The motorway enters Serbia in Bačka and passes by Subotica, Bačka Topola, Vrbas, Novi Sad, crosses the Danube and enters Srem, passes by Inđija and Stara Pazova and arrives to Batajnica, a suburb of Belgrade, where the Belgrade bypass. begins. This part of the A1 motorway passes through Vojvodina, which is part of the Pannonian Basin. This is very flat terrain and the motorway is surrounded by fields. In the Novi Sad area, the motorway features local-express lanes, in order to avoid congestion in both directions.

Belgrade city motorway
The Belgrade city motorway () is a 29 km long urban highway, which connects the A3 motorway and the A1 motorway, passing by the Belgrade Nikola Tesla Airport, Zemun, Novi Beograd, Voždovac and ending at Bubanj Potok. It was constructed in the 1970s and, until the completion of the Belgrade bypass, it is the only motorway connection between the northern and southern parts of the A1 motorway. After the completion of the Belgrade bypass this motorway will turn into the city's main urban thoroughfare.

Belgrade bypass

Part of A1 motroway is Belgrade bypass, from Batajnica to Bubanj Potok and it is 47.3 km long. Part from Batajnica to tunnel "Straževica" is completed and it is a full-profile motorway. Part from tunnel "Straževica" to Bubanj Potok interchange (sector 6) is 9.6km long and under construction. It is expected to be completed by June 2023.

Central section 
Central section (Belgrade–Niš) is 210 km-long and is completed in 1985.

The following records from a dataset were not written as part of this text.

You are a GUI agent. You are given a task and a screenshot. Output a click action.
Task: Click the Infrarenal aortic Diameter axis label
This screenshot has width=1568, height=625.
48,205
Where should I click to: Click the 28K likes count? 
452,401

First section of this part of A1 motorway was opened in 1977, and it was 28.1 km long section Beograd (Bubanj Potok) – Umčari, which was opened with another 12.5 kilometers of motorway through Belgrade from Mostar interchange to Bubanj Potok. Next year 79.3 kilometers from Umčari to Batočina were opened. Motorway was simultaneously constructed from Belgrade and from Niš, so in 1980 21.2 kilometers between Pojate and Deligrad were opened. In 1982 sections Batočina – Ćuprija and Deligrad – Niš were opened, and there was in total 189 kilometers between Belgrade and Niš. Last section was opened in 1985 and it was last 21 km between Ćuprija and Pojate.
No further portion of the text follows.